We are programmed to respond to our environments and behave and perform accordingly. It’s why during this pandemic we are able to absorb, understand and respond to the information we are receiving. Even though that might be a bit of a rollercoaster ride.
HRs are undoubtedly some of the most flexible and adaptive people within any organisation, having to make major decisions based on limited knowledge while dealing with a myriad of different people and challenges. The mind of a senior HR pro would indeed be a good thing to map if we ever want to learn exercises in problem solving.

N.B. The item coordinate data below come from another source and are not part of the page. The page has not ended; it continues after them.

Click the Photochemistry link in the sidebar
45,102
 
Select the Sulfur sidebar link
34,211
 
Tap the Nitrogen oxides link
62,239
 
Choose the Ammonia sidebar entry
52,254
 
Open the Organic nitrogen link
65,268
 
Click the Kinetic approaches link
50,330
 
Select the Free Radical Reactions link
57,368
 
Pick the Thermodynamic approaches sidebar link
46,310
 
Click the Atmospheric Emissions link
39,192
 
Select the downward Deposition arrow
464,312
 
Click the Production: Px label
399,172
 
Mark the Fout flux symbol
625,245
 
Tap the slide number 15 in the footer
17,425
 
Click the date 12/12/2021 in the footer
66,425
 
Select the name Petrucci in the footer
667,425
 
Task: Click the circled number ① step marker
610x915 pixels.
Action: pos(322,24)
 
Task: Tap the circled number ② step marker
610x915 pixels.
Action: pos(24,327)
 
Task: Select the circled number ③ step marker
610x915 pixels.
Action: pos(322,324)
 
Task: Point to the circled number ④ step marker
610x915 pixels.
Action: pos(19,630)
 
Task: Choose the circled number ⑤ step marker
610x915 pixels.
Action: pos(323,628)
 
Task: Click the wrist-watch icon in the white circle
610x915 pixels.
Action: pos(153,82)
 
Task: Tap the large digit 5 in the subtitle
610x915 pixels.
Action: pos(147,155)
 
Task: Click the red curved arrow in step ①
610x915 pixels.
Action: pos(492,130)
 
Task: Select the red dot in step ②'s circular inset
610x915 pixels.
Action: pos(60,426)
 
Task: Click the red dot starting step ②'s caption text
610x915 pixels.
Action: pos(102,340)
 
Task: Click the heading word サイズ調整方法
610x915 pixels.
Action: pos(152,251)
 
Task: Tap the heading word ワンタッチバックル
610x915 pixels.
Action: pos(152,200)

So, why do we expect HRs to have to cope with technology that is not as adaptive as they are?
It’s a question that has not been asked enough during the implementation phases of many in-house development and productivity programmes. Most are two dimensional, don’t move quick enough and are not able to cope with the predictable unpredictability that is the modern workplace.
This and a number of other complex problems has led to a £200bn cost of poor productivity, low wellbeing and a UK workforce lacking in resilience.
But recently, one of the world’s leading research and advisory groups Gartner released a report that could change the face of how we work together as people, as organisations and as society as a whole. And the timing really could not have been more prescient.
While this was pre-pandemic the figures are staggering. They estimated that In 2021, augmentation will create $2.9 trillion of business value and 6.2 billion hours of worker productivity globally.
Gartner defines augmented intelligence as: “a human-centered partnership model of people and AI working together to enhance cognitive performance. This includes learning, decision making and new experiences.”
Augmented intelligence – the ‘new’ AI – could be seen as something of a ‘next generation’ concept, but, in reality, it is the logical result of the development of artificial intelligence in itself.
For years, artificial intelligence has been feared as some Orwellian threat, designed to take jobs and replace humans until we live as slaves to the robots. But there has always been a fatal flaw in this argument – because humans built the technology. It cannot adapt and evolve past anything the human brain is capable of – by its very nature it is an extension of ourselves.
We have been given a window of opportunity at the moment to review our approach to how we work and what the technology can do for us. How can we look after each other better and make sure we are physically, mentally and emotionally healthy? How can we enhance and capitalise on creativity? How can we do all of these things to also ensure there is a level of productive output that is keeping the wheels turning?
These are no small matters and the world of work is unlikely to return to the previous methodologies and measurements when the pandemic has abated.
And some of the answers lie in how we develop this new augmented intelligence into our strategies, which I will be looking into further in future articles.